Es la segunda fractura en frecuencia en
la región de la paleta humeral y constituye
alrededor del 10-15% del total de dichas
fracturas. La fractura de cóndilo lateral es
una fractura fisaria tipo IV de Salter y
Harris en la mayoría de los casos, con trayecto
epifisario y metafisario, y mucho
menos frecuentemente puede ser de tipo
III, es decir, con trayecto solo fisario y epifisario.

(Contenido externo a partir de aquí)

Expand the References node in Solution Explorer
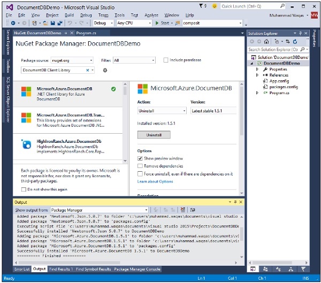 pyautogui.click(x=257, y=75)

Antes de nada, es conveniente recordar
dos principios determinantes en el tratamiento
y evolución de las fracturas de cóndilo
lateral. El primero es que éstas son unas
de las pocas fracturas infantiles en que la
no-unión no es rara. En segundo lugar, solo
con un yeso es muy raro que consigamos
mantener la reducción de una fractura de
cóndilo lateral desplazada.
El mecanismo lesional es controvertido
pero parece consistir en una desviación
brusca en varo del codo extendido. Se da
generalmente en niños de entre 4 y 10 años
(pico máximo entre 5-6 años) y el cuadro
clínico habitual es de inflamación y dolor
más o menos severos en la cara lateral del
codo asociado a impotencia funcional.
Radiológicamente el diagnóstico puede
no ser fácil, sobre todo en los casos en que
hay escasa osificación del húmero distal y,
en ocasiones, además de las radiografías
convencionales y oblicuas, puede ser conveniente
una artrografía o resonancia magnética
para apreciar con mayor detalle el
trazo de fractura.
En la clasificación de estas fracturas se
atiende fundamentalmente al grado de desplazamiento
que es el principal factor que
nos va a marcar las pautas de tratamiento:
• Tipo I: Sin desplazamiento.
• Tipo II: Mínimo desplazamiento (≤ 2
mm).
• Tipo III: Moderado desplazamiento
(2-4 mm).
• Tipo IV: Desplazamiento completo con fragmento rotado.